*Task details:* Could you copy every line from the material below in which "computer" appears?

*** Supplied entries ***

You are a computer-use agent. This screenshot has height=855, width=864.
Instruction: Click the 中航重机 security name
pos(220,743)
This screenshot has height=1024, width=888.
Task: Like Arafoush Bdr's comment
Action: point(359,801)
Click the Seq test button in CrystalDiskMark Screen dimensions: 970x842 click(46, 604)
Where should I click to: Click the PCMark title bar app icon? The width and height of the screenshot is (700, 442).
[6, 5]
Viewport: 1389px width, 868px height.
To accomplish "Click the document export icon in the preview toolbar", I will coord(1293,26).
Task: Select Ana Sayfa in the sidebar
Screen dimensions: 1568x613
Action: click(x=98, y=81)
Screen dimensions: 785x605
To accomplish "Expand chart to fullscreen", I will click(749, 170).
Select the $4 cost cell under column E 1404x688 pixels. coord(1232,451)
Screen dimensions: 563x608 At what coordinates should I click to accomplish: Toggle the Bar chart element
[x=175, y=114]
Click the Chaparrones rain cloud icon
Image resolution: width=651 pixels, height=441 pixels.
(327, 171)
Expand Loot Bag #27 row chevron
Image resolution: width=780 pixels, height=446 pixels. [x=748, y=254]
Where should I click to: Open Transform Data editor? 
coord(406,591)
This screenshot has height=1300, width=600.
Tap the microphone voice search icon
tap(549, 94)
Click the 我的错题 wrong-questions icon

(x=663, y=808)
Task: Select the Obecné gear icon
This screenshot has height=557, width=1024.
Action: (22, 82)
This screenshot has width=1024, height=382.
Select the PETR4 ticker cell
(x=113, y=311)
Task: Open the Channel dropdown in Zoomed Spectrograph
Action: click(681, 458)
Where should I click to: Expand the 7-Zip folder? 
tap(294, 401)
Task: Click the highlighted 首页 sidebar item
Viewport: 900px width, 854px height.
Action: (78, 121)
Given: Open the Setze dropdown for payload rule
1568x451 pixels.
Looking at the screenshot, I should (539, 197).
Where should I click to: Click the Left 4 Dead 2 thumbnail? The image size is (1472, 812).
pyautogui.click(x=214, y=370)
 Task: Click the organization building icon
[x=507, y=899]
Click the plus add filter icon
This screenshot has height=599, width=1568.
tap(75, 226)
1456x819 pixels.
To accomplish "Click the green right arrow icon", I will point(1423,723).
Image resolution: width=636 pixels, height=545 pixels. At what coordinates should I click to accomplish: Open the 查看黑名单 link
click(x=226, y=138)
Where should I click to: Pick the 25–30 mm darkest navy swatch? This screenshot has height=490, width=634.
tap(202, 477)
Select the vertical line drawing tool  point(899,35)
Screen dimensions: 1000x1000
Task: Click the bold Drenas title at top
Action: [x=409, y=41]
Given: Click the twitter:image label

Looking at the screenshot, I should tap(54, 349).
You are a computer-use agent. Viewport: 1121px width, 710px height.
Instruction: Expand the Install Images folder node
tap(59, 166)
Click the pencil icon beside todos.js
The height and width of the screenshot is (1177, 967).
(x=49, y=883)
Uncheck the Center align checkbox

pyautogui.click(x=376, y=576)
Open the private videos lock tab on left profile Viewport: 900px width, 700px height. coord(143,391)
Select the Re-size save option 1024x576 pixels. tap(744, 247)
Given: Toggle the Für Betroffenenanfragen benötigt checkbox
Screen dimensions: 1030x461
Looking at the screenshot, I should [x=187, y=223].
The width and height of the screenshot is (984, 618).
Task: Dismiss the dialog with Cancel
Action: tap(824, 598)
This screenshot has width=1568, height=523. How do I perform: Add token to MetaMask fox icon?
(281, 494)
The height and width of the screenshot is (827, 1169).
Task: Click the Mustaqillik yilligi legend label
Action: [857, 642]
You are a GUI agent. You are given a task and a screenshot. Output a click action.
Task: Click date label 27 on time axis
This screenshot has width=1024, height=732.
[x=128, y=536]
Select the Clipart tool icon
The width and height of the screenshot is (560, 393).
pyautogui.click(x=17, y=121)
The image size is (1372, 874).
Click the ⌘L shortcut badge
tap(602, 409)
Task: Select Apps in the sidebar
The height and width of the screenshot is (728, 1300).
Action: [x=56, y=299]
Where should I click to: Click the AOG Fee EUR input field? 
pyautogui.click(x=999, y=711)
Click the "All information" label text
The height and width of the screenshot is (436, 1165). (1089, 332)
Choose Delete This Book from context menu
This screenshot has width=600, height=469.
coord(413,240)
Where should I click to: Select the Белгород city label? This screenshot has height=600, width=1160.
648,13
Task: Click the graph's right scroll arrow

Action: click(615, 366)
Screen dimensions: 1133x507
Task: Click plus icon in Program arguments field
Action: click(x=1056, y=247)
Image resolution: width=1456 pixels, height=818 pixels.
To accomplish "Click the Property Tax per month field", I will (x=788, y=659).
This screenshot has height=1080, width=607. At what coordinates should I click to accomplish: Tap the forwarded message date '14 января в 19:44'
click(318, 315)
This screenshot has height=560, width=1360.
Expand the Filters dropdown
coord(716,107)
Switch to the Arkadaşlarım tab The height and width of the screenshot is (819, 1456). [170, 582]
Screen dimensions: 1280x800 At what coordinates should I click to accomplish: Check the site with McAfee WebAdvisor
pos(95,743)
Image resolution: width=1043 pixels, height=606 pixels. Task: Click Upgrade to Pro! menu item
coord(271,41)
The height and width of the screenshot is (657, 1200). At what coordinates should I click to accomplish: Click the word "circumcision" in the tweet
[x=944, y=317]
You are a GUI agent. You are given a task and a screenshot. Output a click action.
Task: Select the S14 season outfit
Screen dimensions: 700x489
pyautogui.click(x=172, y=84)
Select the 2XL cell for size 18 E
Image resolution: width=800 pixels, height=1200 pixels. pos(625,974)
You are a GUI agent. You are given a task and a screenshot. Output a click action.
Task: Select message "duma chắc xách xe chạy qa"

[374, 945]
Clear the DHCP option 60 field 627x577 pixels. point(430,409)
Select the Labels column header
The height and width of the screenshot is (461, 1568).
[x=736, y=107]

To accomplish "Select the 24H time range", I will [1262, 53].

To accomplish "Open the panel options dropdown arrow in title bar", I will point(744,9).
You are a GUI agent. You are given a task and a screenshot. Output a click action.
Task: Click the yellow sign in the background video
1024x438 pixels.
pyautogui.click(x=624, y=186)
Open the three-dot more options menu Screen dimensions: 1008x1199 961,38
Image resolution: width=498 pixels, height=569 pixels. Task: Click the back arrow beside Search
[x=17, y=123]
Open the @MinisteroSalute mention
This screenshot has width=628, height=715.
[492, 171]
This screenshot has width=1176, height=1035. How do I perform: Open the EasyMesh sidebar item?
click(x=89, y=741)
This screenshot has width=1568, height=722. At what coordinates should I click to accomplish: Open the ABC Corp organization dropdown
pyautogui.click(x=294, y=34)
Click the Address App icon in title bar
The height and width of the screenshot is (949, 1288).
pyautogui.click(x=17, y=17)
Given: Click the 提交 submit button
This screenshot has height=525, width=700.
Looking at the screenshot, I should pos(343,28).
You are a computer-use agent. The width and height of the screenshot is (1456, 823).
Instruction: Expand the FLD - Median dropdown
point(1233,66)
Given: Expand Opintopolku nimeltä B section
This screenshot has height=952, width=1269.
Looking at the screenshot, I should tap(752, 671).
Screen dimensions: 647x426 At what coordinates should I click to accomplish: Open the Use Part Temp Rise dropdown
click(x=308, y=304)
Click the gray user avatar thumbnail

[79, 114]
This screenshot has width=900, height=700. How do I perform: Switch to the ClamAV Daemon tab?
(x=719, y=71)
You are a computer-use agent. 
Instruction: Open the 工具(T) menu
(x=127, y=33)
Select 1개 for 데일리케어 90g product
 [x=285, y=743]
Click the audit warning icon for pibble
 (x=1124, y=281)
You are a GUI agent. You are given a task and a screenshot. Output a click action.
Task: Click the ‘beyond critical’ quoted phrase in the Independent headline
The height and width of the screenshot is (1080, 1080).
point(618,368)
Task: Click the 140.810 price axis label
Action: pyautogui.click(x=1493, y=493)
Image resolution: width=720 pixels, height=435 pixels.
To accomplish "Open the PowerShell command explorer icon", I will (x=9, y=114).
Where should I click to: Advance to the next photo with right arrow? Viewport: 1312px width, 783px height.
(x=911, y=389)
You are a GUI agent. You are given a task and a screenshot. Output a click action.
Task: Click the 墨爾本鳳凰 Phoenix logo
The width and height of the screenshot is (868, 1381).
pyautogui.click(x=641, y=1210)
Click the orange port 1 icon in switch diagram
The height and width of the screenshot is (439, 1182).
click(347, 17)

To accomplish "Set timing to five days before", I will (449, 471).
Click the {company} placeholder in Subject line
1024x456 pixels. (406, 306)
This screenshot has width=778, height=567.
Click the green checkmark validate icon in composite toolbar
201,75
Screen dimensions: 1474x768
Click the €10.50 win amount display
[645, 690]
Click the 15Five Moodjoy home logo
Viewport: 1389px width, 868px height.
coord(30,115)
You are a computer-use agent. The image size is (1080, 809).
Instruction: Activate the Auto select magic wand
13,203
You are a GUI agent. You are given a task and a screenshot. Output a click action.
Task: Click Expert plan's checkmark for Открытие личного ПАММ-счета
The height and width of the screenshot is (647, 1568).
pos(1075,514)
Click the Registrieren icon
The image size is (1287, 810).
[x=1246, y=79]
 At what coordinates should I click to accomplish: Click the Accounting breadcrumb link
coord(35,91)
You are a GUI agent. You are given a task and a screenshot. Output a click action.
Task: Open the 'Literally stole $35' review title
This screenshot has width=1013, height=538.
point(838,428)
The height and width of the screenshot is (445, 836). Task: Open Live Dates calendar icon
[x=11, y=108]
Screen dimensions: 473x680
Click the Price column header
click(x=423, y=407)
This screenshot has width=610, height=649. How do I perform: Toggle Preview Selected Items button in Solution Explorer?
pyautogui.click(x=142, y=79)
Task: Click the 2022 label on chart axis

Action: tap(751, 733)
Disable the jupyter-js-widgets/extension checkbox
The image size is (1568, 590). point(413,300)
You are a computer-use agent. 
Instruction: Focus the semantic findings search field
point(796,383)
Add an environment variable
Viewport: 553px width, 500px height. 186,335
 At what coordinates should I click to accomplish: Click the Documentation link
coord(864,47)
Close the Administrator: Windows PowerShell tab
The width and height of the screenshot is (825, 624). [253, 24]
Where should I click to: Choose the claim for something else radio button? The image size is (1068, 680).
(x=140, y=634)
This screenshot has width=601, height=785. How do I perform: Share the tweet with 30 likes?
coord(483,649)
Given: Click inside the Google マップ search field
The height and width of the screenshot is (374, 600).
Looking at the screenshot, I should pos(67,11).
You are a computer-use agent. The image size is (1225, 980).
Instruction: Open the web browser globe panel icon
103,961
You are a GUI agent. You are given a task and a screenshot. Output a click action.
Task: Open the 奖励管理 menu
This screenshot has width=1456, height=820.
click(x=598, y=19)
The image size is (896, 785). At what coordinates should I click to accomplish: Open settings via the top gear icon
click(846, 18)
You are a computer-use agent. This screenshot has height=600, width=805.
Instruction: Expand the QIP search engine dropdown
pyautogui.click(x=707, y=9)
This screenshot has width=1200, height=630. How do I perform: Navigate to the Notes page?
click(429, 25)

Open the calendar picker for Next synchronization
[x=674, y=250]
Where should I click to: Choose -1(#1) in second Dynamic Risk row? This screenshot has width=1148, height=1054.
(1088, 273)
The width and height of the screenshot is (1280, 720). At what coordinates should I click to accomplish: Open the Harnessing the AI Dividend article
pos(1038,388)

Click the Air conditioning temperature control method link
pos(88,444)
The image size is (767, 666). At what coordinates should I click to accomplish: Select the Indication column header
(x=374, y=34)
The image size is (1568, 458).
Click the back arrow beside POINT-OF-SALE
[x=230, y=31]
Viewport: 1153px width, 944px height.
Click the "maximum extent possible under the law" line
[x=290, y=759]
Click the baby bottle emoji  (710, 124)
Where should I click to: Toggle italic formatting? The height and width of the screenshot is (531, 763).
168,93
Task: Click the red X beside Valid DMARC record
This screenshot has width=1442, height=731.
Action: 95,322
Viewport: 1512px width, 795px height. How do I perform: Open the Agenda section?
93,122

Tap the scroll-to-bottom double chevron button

***

*Completed task:*
You are a computer-use agent. This screenshot has height=855, width=864.
You are a computer-use agent. Viewport: 1121px width, 710px height.
You are a computer-use agent. The width and height of the screenshot is (1456, 823).
You are a computer-use agent. 
You are a computer-use agent. The image size is (1080, 809).
You are a computer-use agent. 
You are a computer-use agent. The image size is (1225, 980).
You are a computer-use agent. This screenshot has height=600, width=805.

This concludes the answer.